Several of the crew had gathered round to watch. Only the aloof Polynesian took no notice. He sat and carved his whale tooth as if he were alone in the world, or blind to it.
Two more flying fish sailed over the deck, but both were way out of reach. Amazon’s efforts were greeted with more good-humoured cheering from the crew.
‘This is impossible,’ said Amazon, laughing.
‘Well, I did it,’ Frazer replied smugly.
‘That was just a fluke. It flew right into your glove. In fact, it wouldn’t surprise me if you’d bribed it.’
And then one of the flying fish thwacked into the back of Amazon’s head with the force of a heavy punch. She staggered forward and hit the low rail round the edge of the ship. She almost fell, then half recovered her balance, her arms windmilling, but then the ship, caught by the biggest wave yet, rolled sharply.
Had she not been stunned by the fish, Amazon would probably have kept her footing, but as it was, it was the turn of the thirteen-year-old English girl to fly. And, as she fell, she screamed. She wasn’t screaming merely because she was falling overboard from a sailing ship in the middle of the world’s biggest and most dangerous ocean. And it wasn’t even the fact that her life jacket, still unfastened, had fallen off uselessly behind her.
No: she was screaming because as she plunged downwards she caught a sudden, nightmarish vision of what it was that was hunting the flying fish.
Not dolphins.
Not tuna.
Not even sharks, although they would have been frightening enough.

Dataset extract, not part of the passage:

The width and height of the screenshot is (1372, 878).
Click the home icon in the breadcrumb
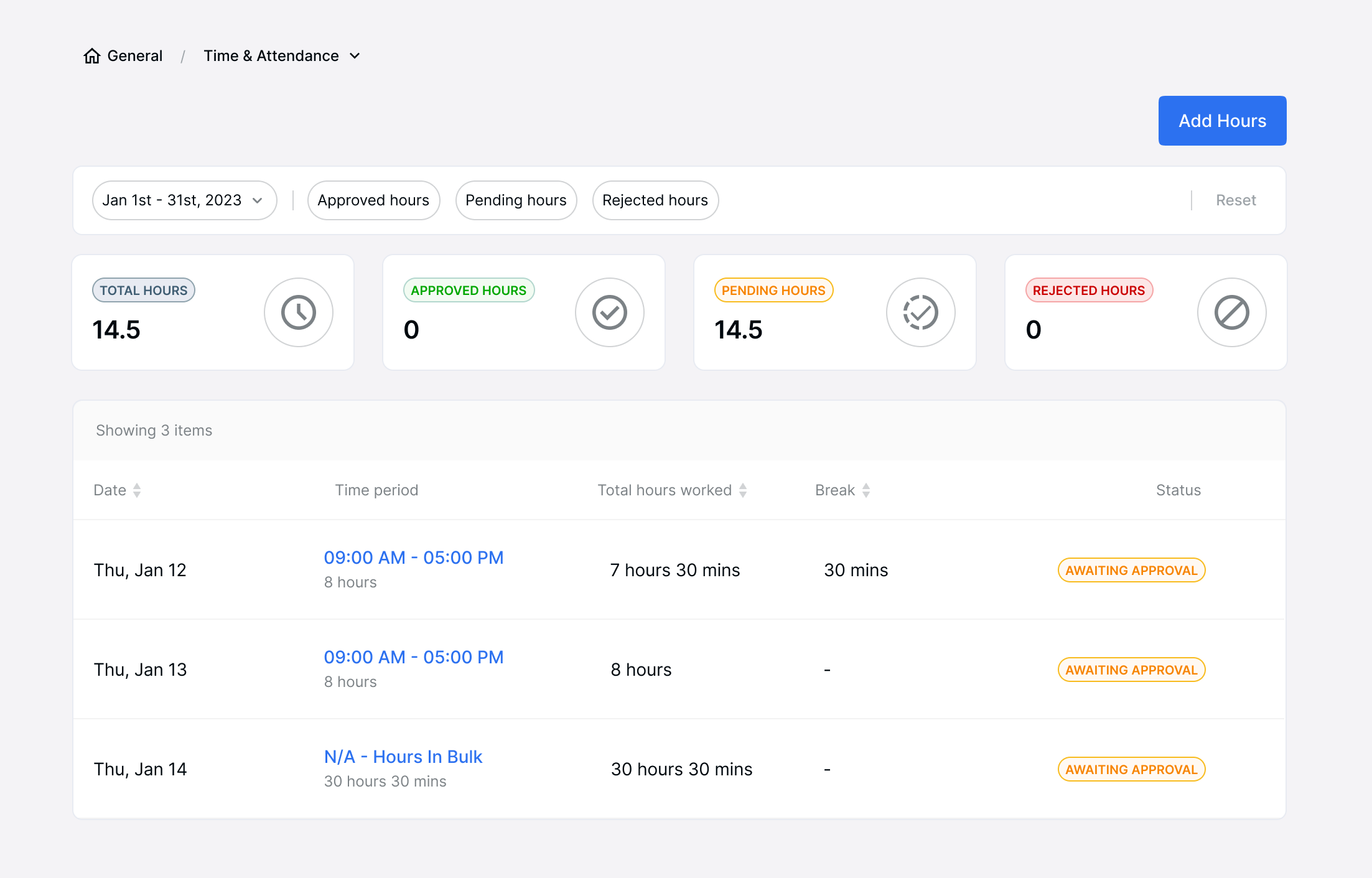click(x=92, y=55)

This was something infinitely stranger and more nightmarish than any mere fish. These creatures were about the same size as Amazon, and coloured a vivid red. Their long, tubular bodies were
flanked with undulating wings that propelled the beasts through the water at startling speed. Towards the end of each tube, two huge eyes goggled, restlessly scouring the water for prey. And ahead of the body stretched a ring of tentacles, armed with teeth that were curved like the talons of an eagle.
Amazon could see them surging under the water, like smart torpedoes, each rush sending another little group of the flying fish soaring into the air.
It would all have been fascinating were it not for the awkward fact that she was about to plunge in beside them.
As she fell, she was also vaguely aware of a flurry of motion behind her on the boat. Frazer, she thought, making a desperate and futile lunge for her. Or perhaps one of the crew …
But they were all too late, too far away. The only thing that was going to save her from drowning in the cold, grey sea was that she was first going to be torn apart by these unearthly predators.
So yes, she screamed.
And then there was a terrific jolt, just before she hit the water. The wind was knocked out of her, and a second later came the shock of the cold seawater. But she also felt something gripping her. Something hugely strong. It was two brown arms.
‘Do not struggle, little sister,’ came the voice of Matahi. ‘You are safe.’
And all around her the sea boiled with frantic flying fish, and thrashing squid in the midst of a grim battle for survival.
Back on the Tian-long, Frazer was still rigid with shock. It had all happened so fast. The flying fish thwacking into the back of Amazon’s head … her staggering fall. And then, as the others were still standing like dummies watching the tragedy unfold, the Polynesian had moved with superhuman speed. He had taken three quick steps towards the toppling Amazon, stooped to grab the end of one of the ropes lying coiled on the deck and dived over the edge of the boat after the girl.
Frazer stared dumbly at the space where Amazon had stood. Then he looked at the rope. It was uncoiling at a startling rate. And he realized something else. The rope was not attached to anything. Matahi had hold of one end, and the rope would soon unravel and disappear with him into the depths.